Alcohol management programs are one way to bridge the gap in services, Svoboda said, because it offers a harm reduction approach to addiction and allows vulnerable people to still access services despite alcohol use disorders.

“We prefer to look at it as providing services despite the use rather than refusing services if someone is using,” he said. “It’s really about access to services rather than access to alcohol.”

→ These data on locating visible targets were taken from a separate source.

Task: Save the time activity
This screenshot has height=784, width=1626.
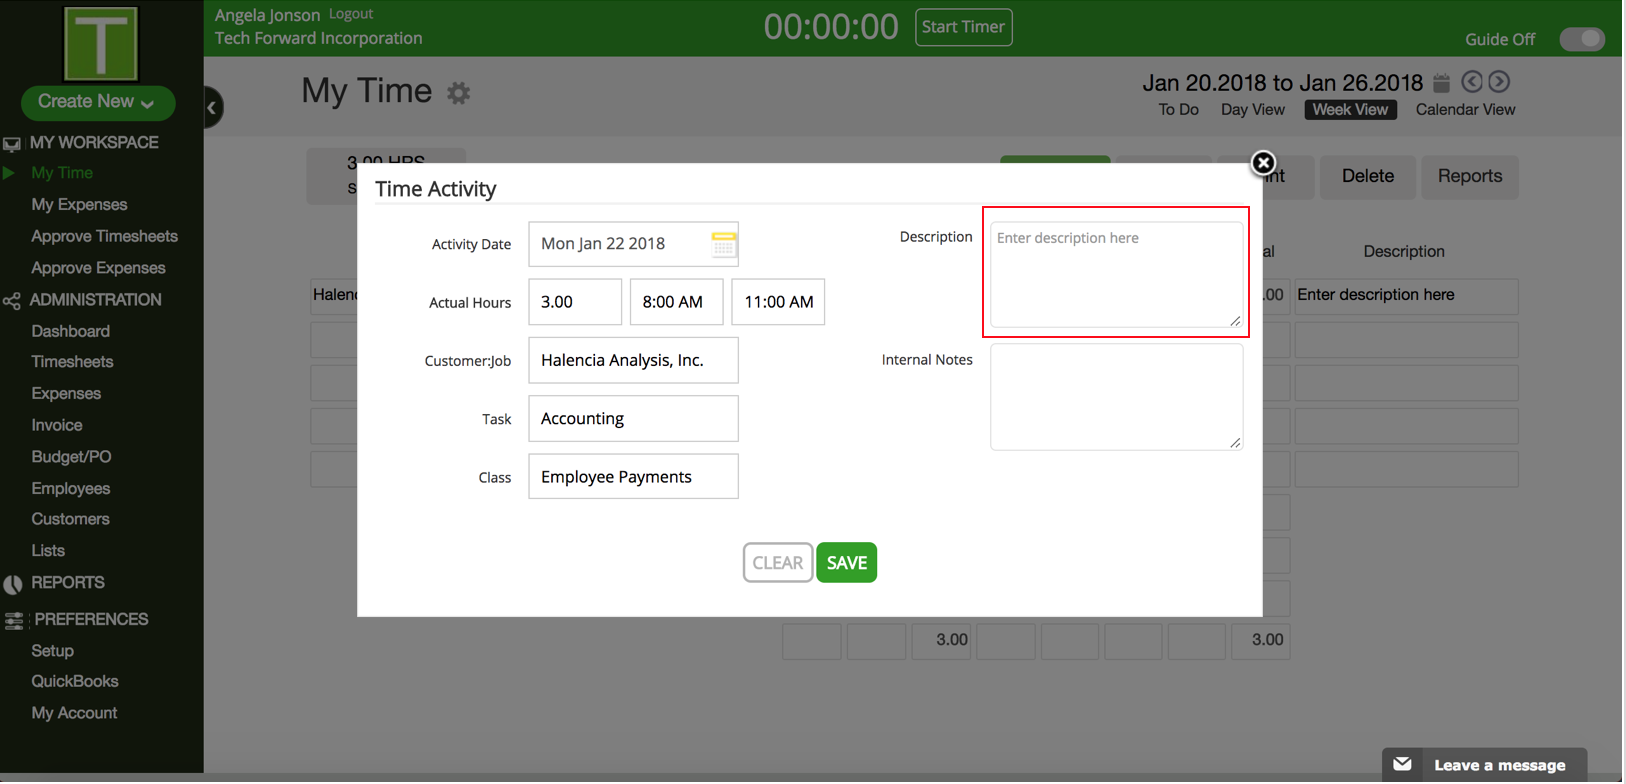Action: pyautogui.click(x=846, y=563)
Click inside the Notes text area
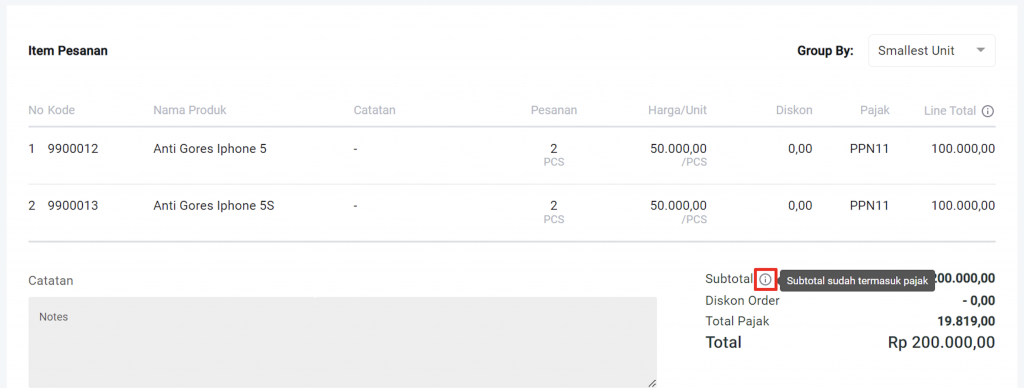1024x388 pixels. [342, 342]
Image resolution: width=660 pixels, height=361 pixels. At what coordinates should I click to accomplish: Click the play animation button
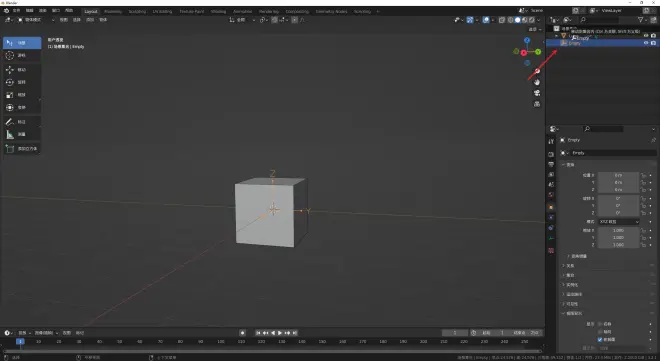point(280,333)
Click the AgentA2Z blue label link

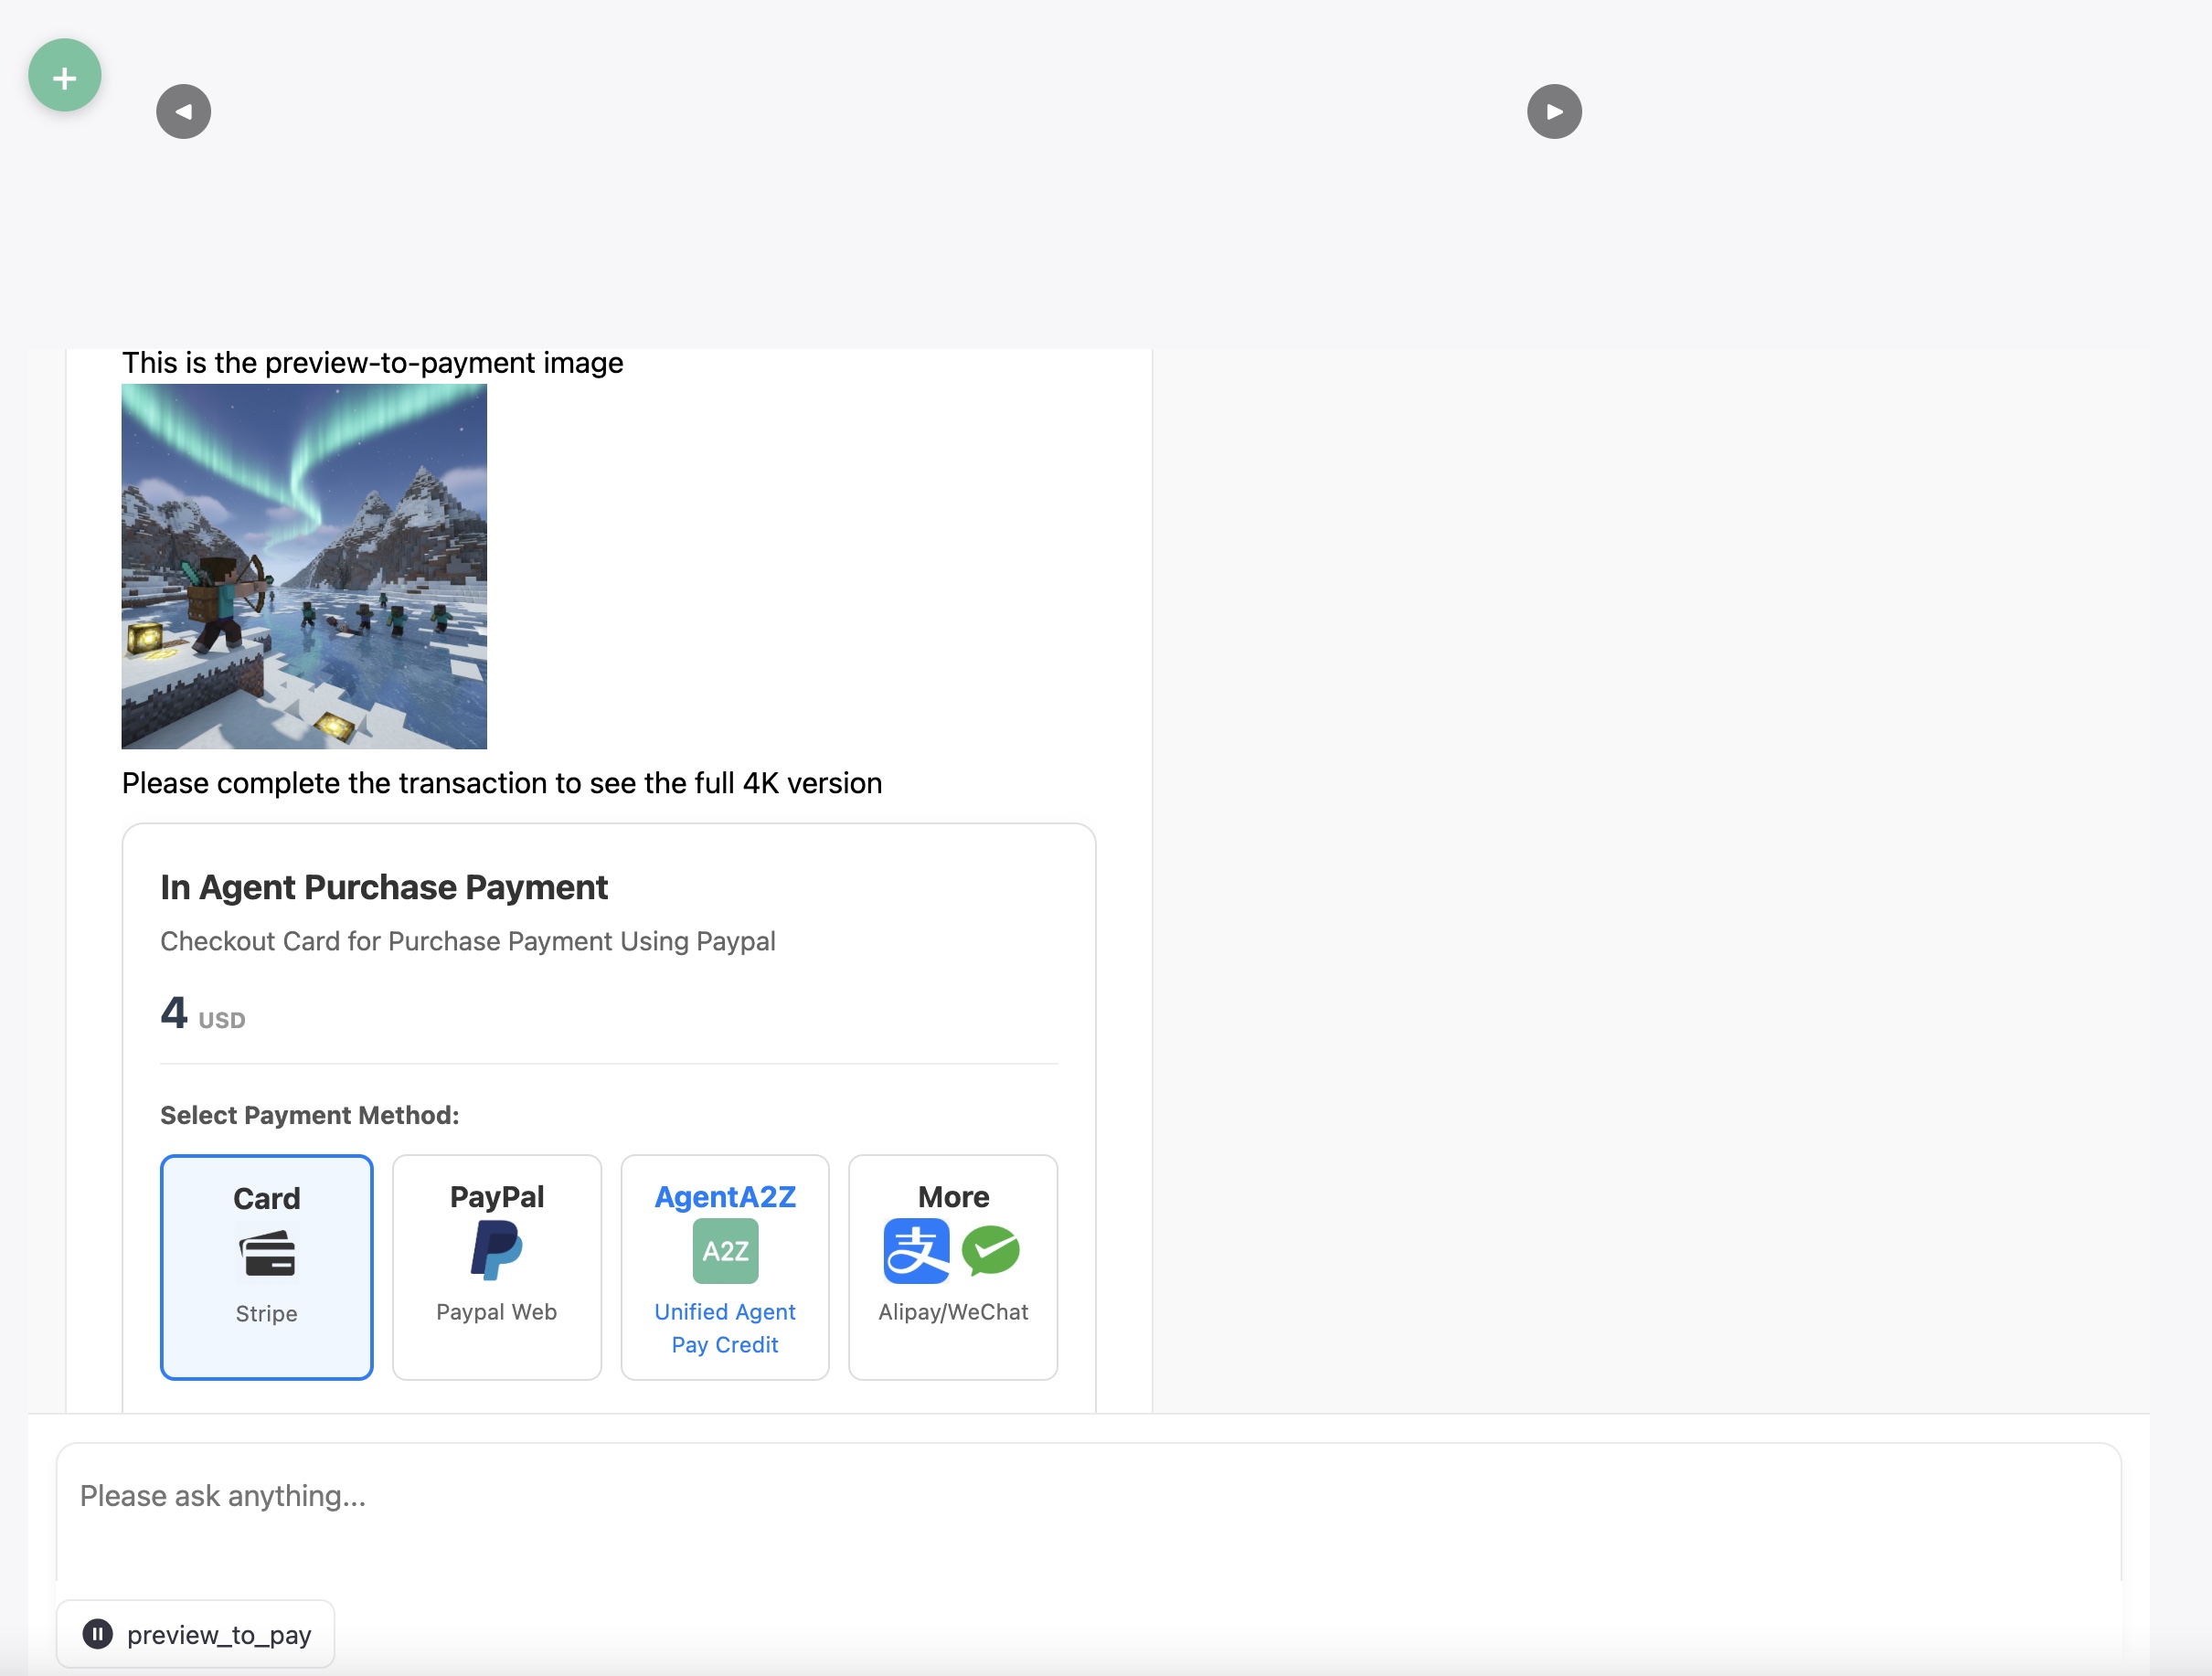click(x=724, y=1196)
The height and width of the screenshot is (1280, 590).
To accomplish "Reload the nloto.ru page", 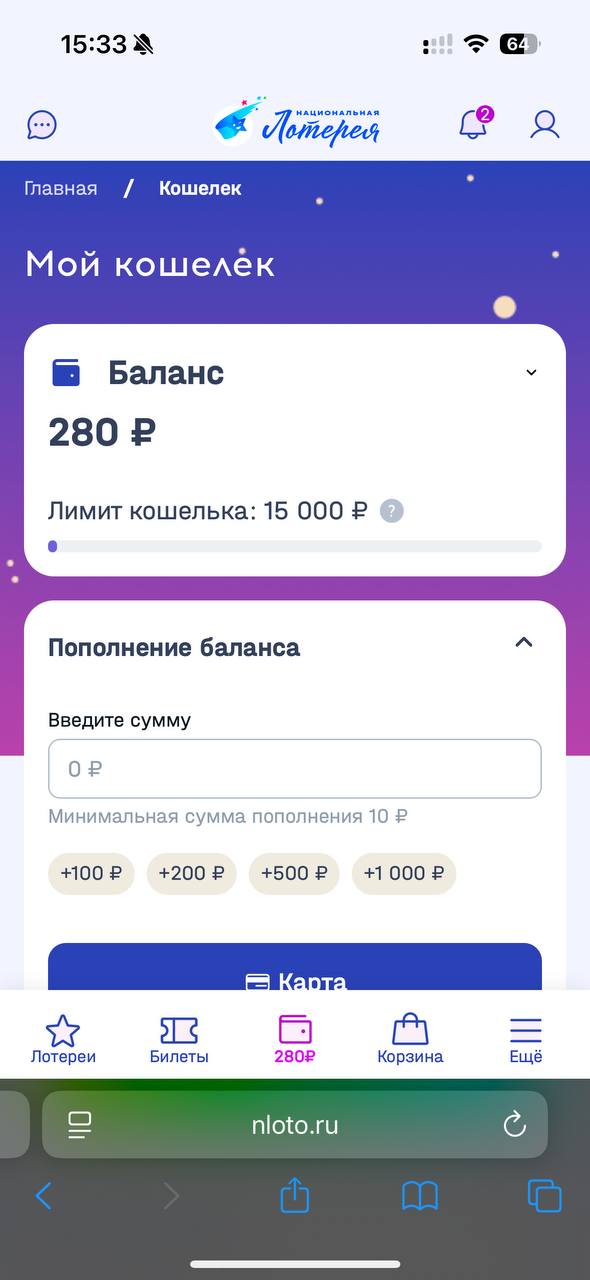I will 514,1125.

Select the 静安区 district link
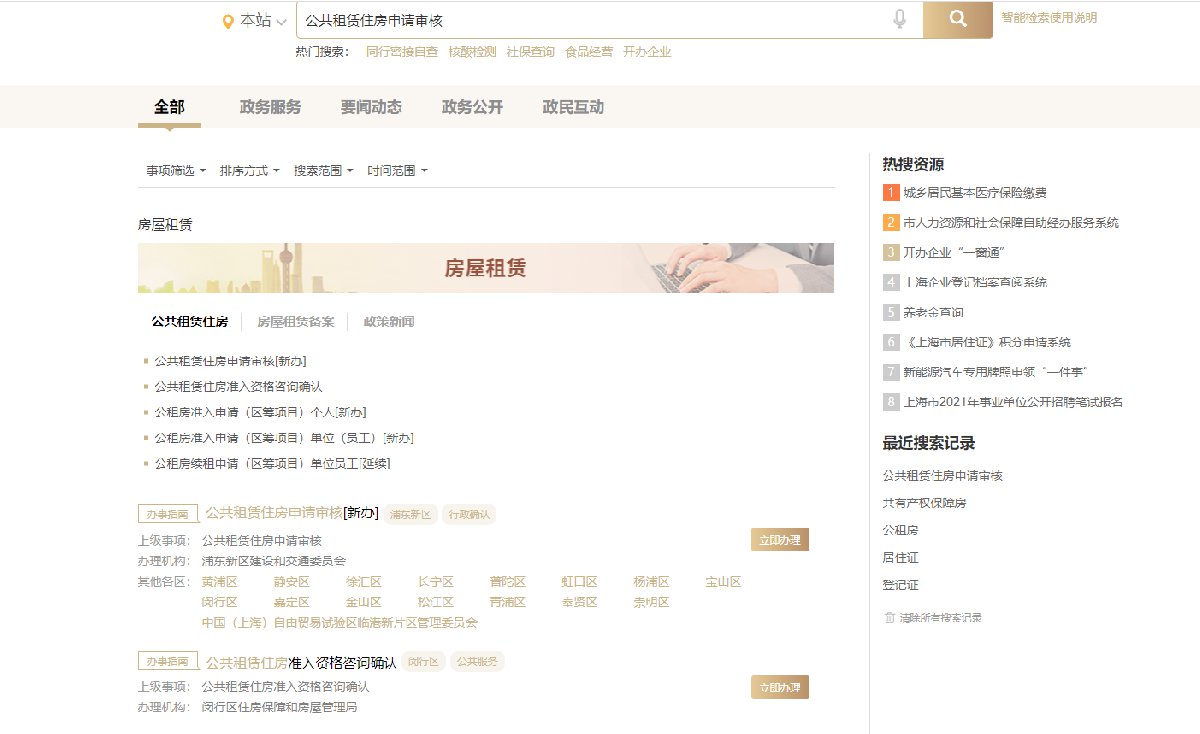click(291, 582)
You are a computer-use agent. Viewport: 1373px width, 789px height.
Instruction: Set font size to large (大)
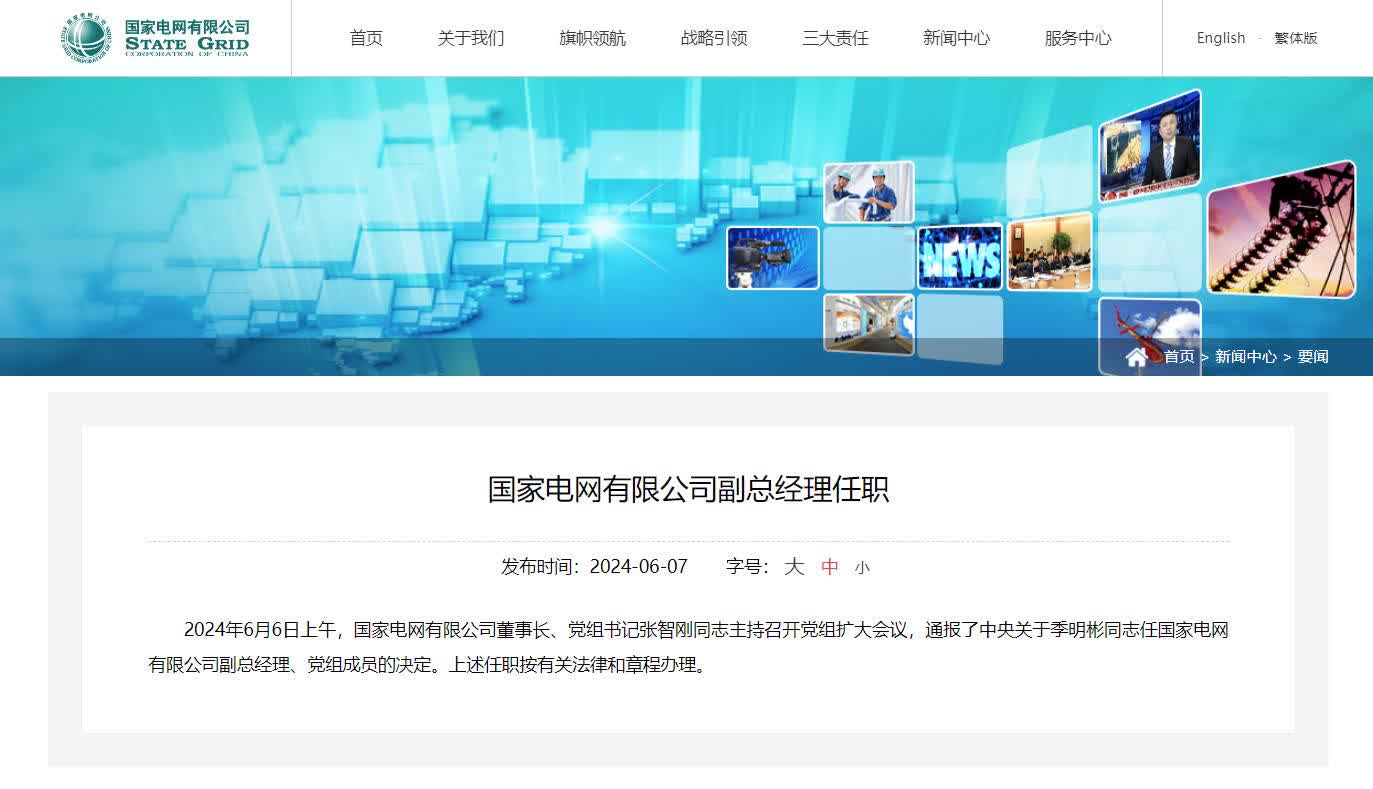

The Thunder Bay Shelter House does have an alcohol management program and Mamakwa utilized the service before being discharged.

“Ironically, sometimes people are discharged because they need more care than we can provide,” Svoboda said.

“I can’t confirm that was the case for Mr. Mamakwa, but looking at all the circumstances of his situation, I can confirm he wasn’t able to have his medication dispensed on a regular basis based on the reports, he was discharged from the program, and my suspicion is he had interactions with the law and suffering from some of these other problems.”

A community policing model is another way to help bridge the gap in services and provide front-line officers with the tools of establishing better relationships with people who come into conflict with the law.

By building these kinds of relationships, it can make interactions with police more positive and prevents someone from becoming isolated and unable to access care.

Svoboda was also asked about the benefits of front-line police officers recognizing and treating addiction as a medical issue rather than a legal one.

“Someone who is repeatedly intereacting with the police because of alcohol use disorder should trigger that understanding that this person has a chronic health problem and not someone who randomly chose to do this on a weekend,” he said.  

Const. Jeff Tackney of the Thunder Bay Police Service, who was the jailer at the police headquarters when Mamakwa was first brought in, began testimony late Tuesday afternoon and will continue on Wednesday.